Rexford amputee still finds the humor in life
Ivy Johansson describes herself as a jokester whose “mouth runs 100 miles per hour.”
She is not boasting.
The 73-year-old Rexford resident and Swedish native who came to the United States in 1966 has an infectious personality and sense of humor that can charm seemingly anyone.
Few, if any, would blame her for having different feelings after what she dealt with in February 2018.
One cold, snowy night, she went to bed with husband Ken. She had a bit of a stomachache, but when she woke up at 2 a.m., she asked him to take her to the emergency room.
“When I stood up, I collapsed,” Ivy recalled.
Ken got Ivy into their van and raced to Kalispell Regional Medical Center.
Her blood pressure was low and her skin was bluish in color and cool to touch.
A kidney stone had torn the inside of her kidney, causing an infection that nearly killed her.
“The doctors told my husband to call my son and best friend because they weren’t sure I was going to make it,” she said.
After 2 1/2 weeks in the intensive care unit, Ivy woke up. She was confused about where she was, but a nurse explained she was in the ICU.
“I told her I was ready to go, but she said ‘No way that’s happening.’”
Ivy’s hands and feet were black. The kidney infection resulted in septic shock. The shock created a condition where clots had excessively formed in the Ivy’s blood vessels. It often leads to dead tissue and the result was that her hands and feet had to be amputated.
“When they told me what they had to do, I said ‘Big deal, you can have ‘em,’” Ivy said. “This is the way I’ve always been,” she said. “Better me, who’s been all around the world, than someone younger.”
Ivy’s disposition served her well as a flight attendant. Despite working in a demanding position taking care of sometimes grumpy world travelers, she said her goal was to always to make everyone happy.
“I believe I was put on this earth to not only aggravate my husband, but to help others,” Ivy said. “One of the doctors told Ken I might be a vegetable, but I turned out to be a little cauliflower,” she said with a laugh.
With Ivy, the one-liners never stop.
She can’t say enough good things about her doctors and nurses who cared for her.
“Dr. Todd Johnson, I want to meet him. He was the ER doctor when I was brought in, but I was unconscious. He and his staff got me through the worst of it,” she said.

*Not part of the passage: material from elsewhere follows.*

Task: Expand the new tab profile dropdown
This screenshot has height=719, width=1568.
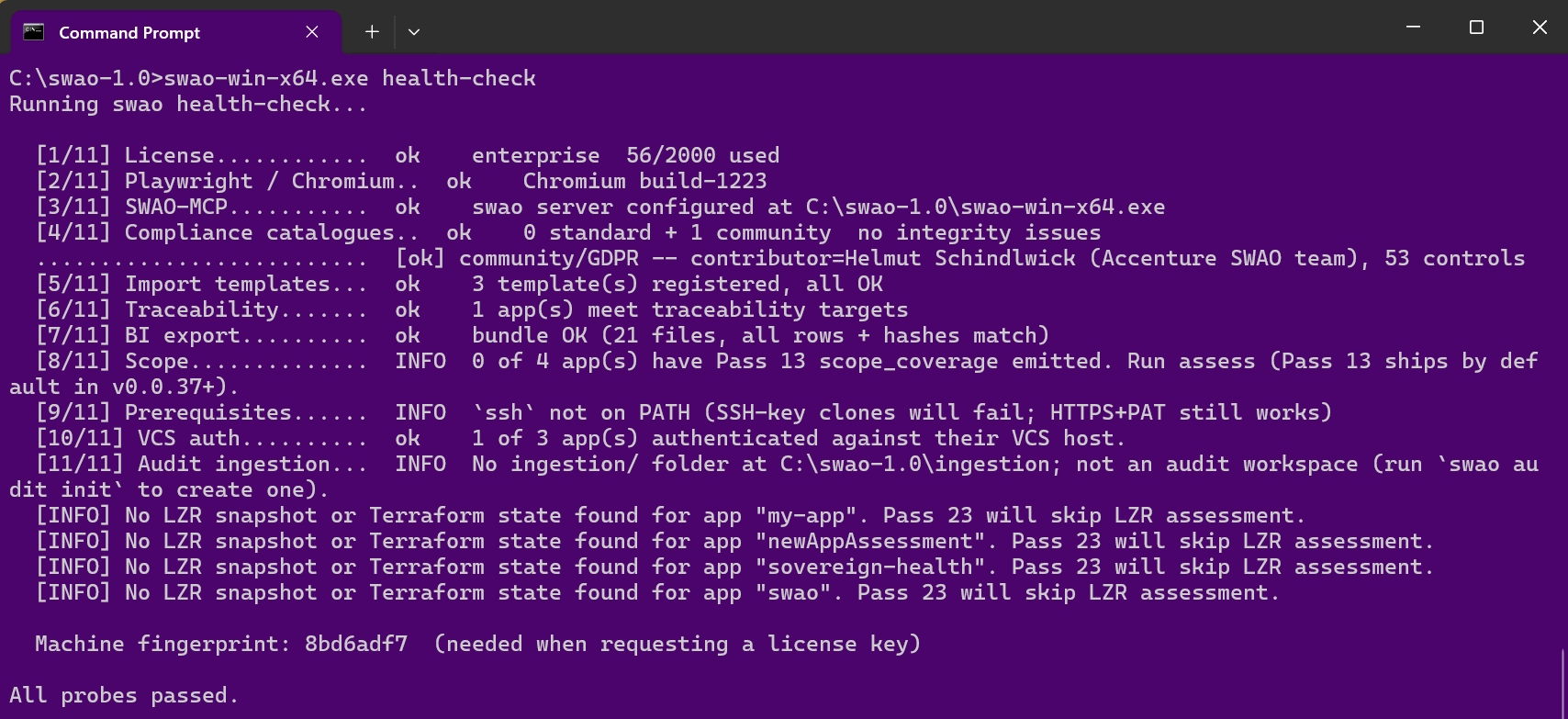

When she was transferred to the ICU, under the care of Dr. Obermiller, she also credited one of the nurses, Francis, for getting her out of bed so she wouldn’t suffer as much from muscle atrophy.
She also raved about her time in Brendan House, where she began her rehabilitation.
“Dr. Weber and Dr. Johnston and the rehab crew were something special,” she said.
But as much as they impressed her, Ivy left an indelible impression on them.
“I met a woman who had lost one of her legs because of diabetes and I told her, ‘You have to help yourself and you have to get out of the wheelchair.
“Don’t complain because no one wants to hear it,’” Ivy advised.
Ivy said doctors told her later that the day after her heart-to-heart with the woman, she was out of the wheelchair and much more positive.
Her time in Brendan House also created another opportunity for a joke.
“Bill, one of the nurses there, had lost one of his middle fingers in some type of mishap and I told them they should just give him one of mine,” Ivy joked.
After the surgeries, done two weeks apart, to remove her hands and her feet at mid-calf, there was a period of adjustment.
The first one was learning how to use a wheelchair.
“Going to the commode, the bed was too high, those were both adjustments,” she recalled. “Ken built ramps so I could get in the van and get into bed.
After she had been fitted with her prosthetics, she worked with several nurses and rehab technicians.
“Everyone was great,” Ivy said. “I’ve learned how to write and I can do crossword puzzles; I’m still working at it.”
Ivy hasn’t been wearing her “sleeves,” which serve as her arms, after a recent fall when she tried to put a water bowl on the floor for their three dogs, a German shepherd and two lhasa apsos.
“I just have to let it heal before I can start wearing them again,” she said.
Ivy and Ken are looking forward to two upcoming trips.
“We’re going to Alaska next year, but first we’re headed to a spa in Radium Hot Springs in Canada. They have a wheelchair that I get into a pool with after I put on the flotation devices. It’s a 50-meter pool and I’ve done up to 200 meters.
“I just try to a little more today than I did yesterday and it’s been working well,” she said,
Ivy glows when talking about Ken, a former airline pilot.
“He’s just great,” she said warmly. “He washes me, he puts my earrings in; if I have an itch, he scratches it. He’s become my beautician, my hairdresser.”
Ivy doesn’t want anyone to feel sorry for her, either.
“Don’t pity me, this is the hand I was dealt, but I won’t let it get me down,” she said.
Ivy said there has been another unforeseen benefit to the loss of her limbs.
“We’ve saved about $100 a month for pedicures and manicures,” she joked.
Yes, for Ivy Johansson, those one-liners just keep coming.